In a groundbreaking application of machine learning to the study of state violence, recent research delves deeply into the factors driving extrajudicial killings in Colombia and Mexico. Using advanced predictive models, including SuperLearner ensemble techniques and XGBoost algorithms, researchers seek to unravel the complex interplay of geographic, socioeconomic, military, and political variables that shape patterns of human rights violations in these two Latin American nations. While the analytical framework maintains a predictive rather than causal focus, the feature importance scores derived from these models provide fresh insight into which factors most strongly influence the model’s predictions and, by extension, the contextual risk factors associated with deadly state violence.
The analysis reveals that in Colombia, geographic and environmental variables stand out as the most critical determinants of extrajudicial killings. This category encompasses indicators such as whether an area is rural, the size of the municipality, altitude, rainfall, soil quality, proximity to major urban centers like Bogota, and its location within specific regional contexts such as the Andean or Amazon regions. These elements collectively capture the logistical and accessibility challenges faced by state actors, which in turn correlate with higher incidences of violent state behavior. The implication is that remote or environmentally difficult-to-access regions may experience diminished state oversight, producing environments where abuses by military or paramilitary forces are more likely to occur without immediate accountability.

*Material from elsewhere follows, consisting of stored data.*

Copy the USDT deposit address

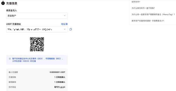71,29
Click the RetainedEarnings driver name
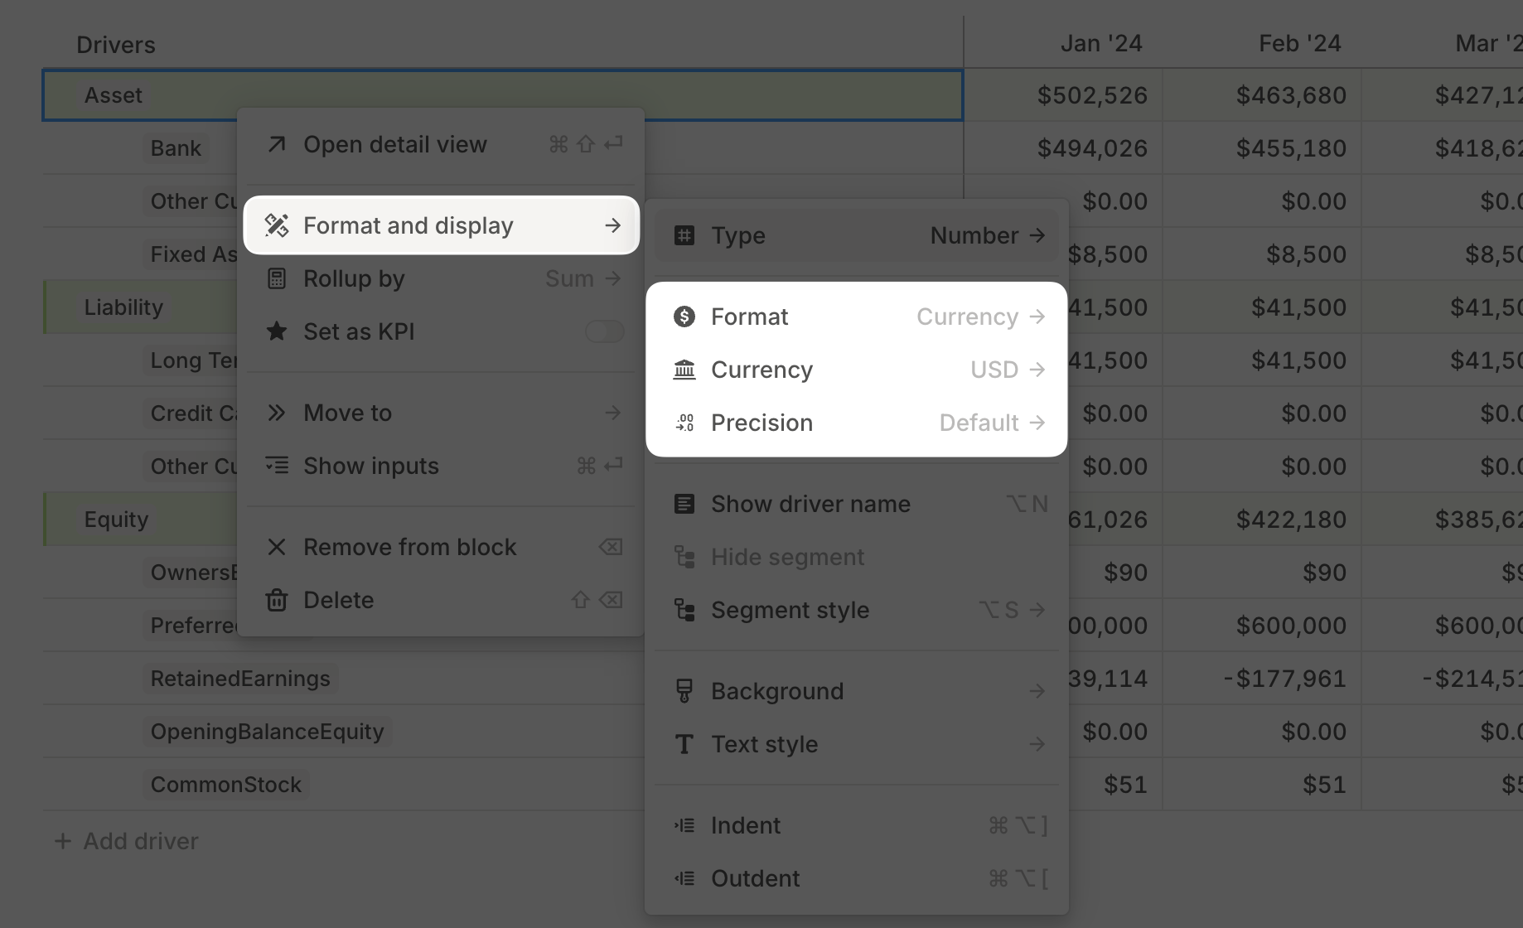This screenshot has width=1523, height=928. (240, 679)
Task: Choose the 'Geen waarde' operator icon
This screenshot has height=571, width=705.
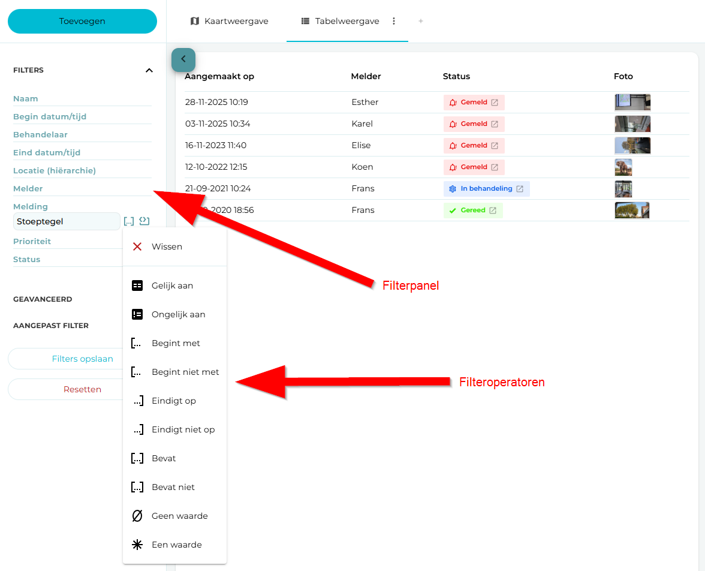Action: click(x=137, y=516)
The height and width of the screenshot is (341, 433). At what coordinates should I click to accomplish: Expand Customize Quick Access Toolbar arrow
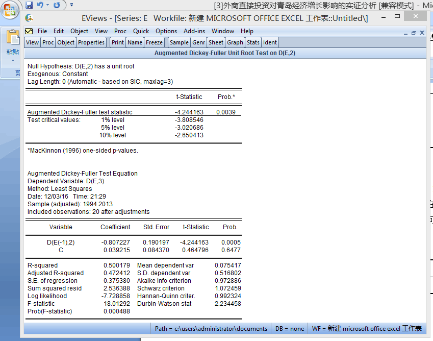(x=71, y=5)
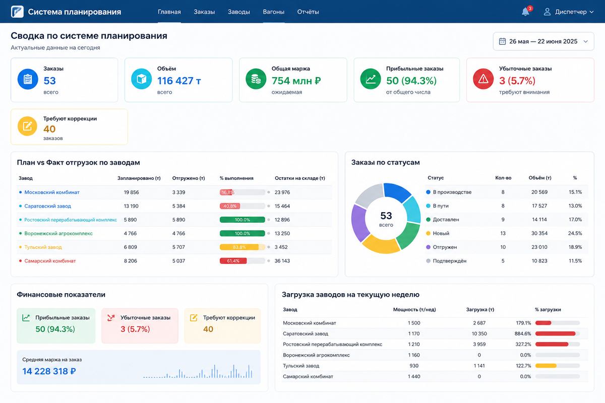Click the Самарский комбинат link
The width and height of the screenshot is (605, 403).
50,261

In juxtaposition to geographic factors, socioeconomic and demographic variables also weigh notably in Colombia’s prediction models. Markers of social vulnerability such as unemployment rates, unmet basic needs, educational attainment disparities, and the historical presence of minorities significantly contribute to the risk estimates of extrajudicial violence. These results underscore the broader structural divides and social marginalization that predispose certain communities to violence from state actors. Importantly, these variables suggest that social exclusion and deeply embedded inequalities create fertile ground for coercive state practices, as marginalized populations find themselves more susceptible to abuses in environments where formal protections and institutional supports are weak or absent.
Contrary to common assumptions, indicators linked directly to military and security operations—such as military presence intensity, coca cultivation zones, ongoing conflict intensity, and the rank of military commanders—carry less predictive weight than expected in the Colombian context. This finding challenges the simplistic narrative that the mere presence of armed conflict or security forces directly drives patterns of extrajudicial killings. Instead, it points to a nuanced dynamic whereby military actions, though important, are embedded in a broader environmental and social matrix that modulates their likelihood and intensity. This incorporates the possibility that military forces operate differently depending on geographic isolation and socio-demographic vulnerability, shaping the distribution of violence in complex and non-linear ways.

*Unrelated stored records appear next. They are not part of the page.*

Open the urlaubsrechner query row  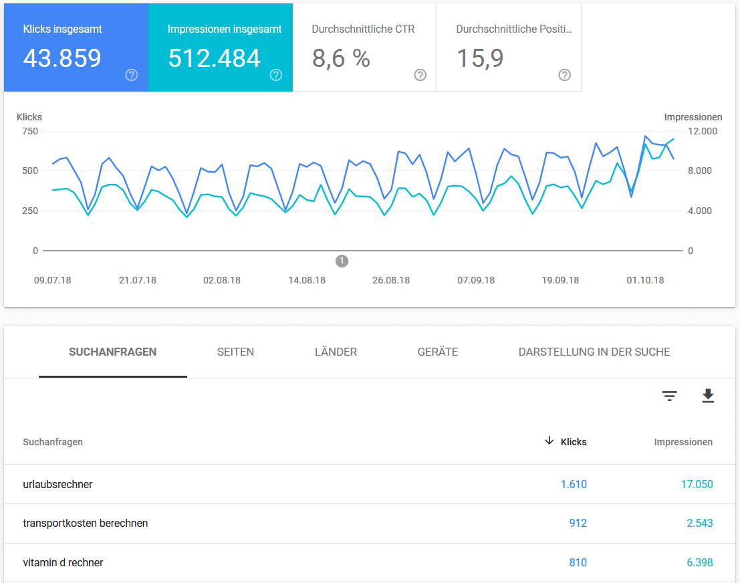[57, 484]
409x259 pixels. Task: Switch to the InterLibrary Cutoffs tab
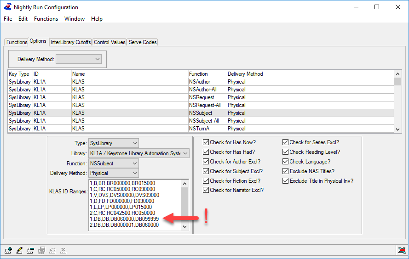coord(70,42)
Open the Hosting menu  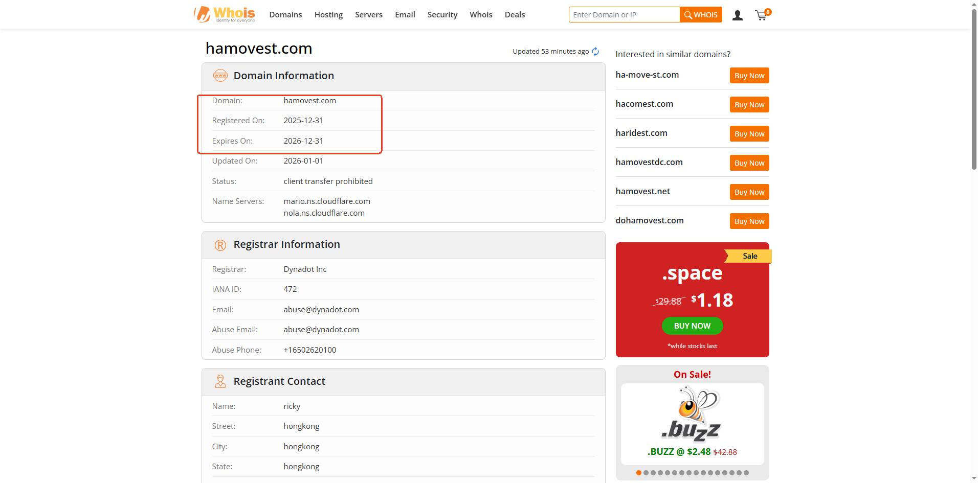(x=328, y=15)
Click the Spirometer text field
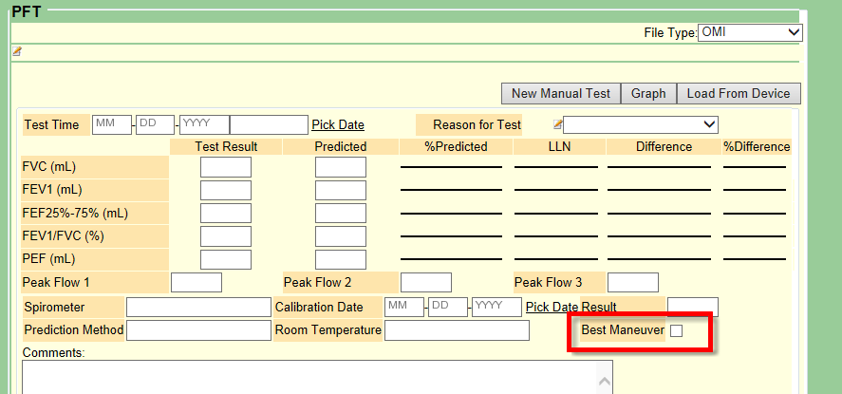Screen dimensions: 842x394 [198, 307]
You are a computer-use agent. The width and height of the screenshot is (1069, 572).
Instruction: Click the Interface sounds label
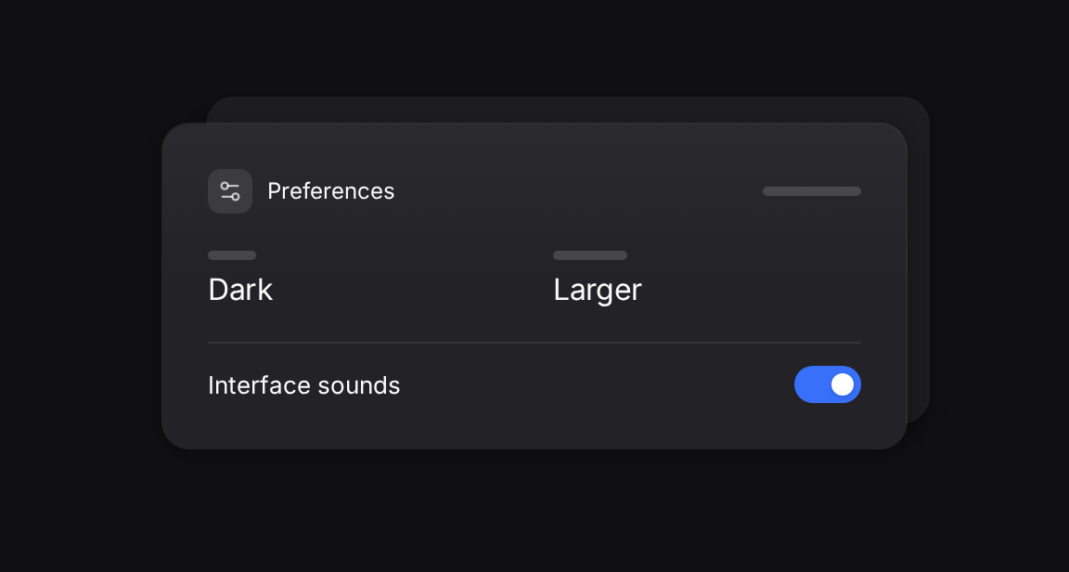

Political and institutional factors, including judicial capacity and the extent of social mobilization or church presence, come out as having the least influence on these models’ outcomes in Colombia. This observation may indicate that, while institutional qualities and political alignments are crucial for long-term governance and legal accountability, they possess relatively limited direct power to predict immediate or short-term variations in state-led violent acts. It suggests a disjunction between institutional frameworks and the ground realities of coercive security tactics, potentially highlighting deficiencies in institutional reach or effectiveness in certain localized contexts.
Turning to Mexico, the story shifts with socioeconomic and demographic factors emerging as the dominant predictors of extrajudicial killings across both the XGBoost and ensemble modeling approaches. These encompass a range of indicators such as population size, marginality indices, age demographics, health, education, and income disparities. Together, they map broader social stress and exclusion dimensions, contextualizing state violence within enduring patterns of inequality and social fragility. The data suggest that in Mexico’s case, the interplay of socioeconomic deprivation and demographic pressures forms the core substrate upon which violent state actions are more likely to erupt.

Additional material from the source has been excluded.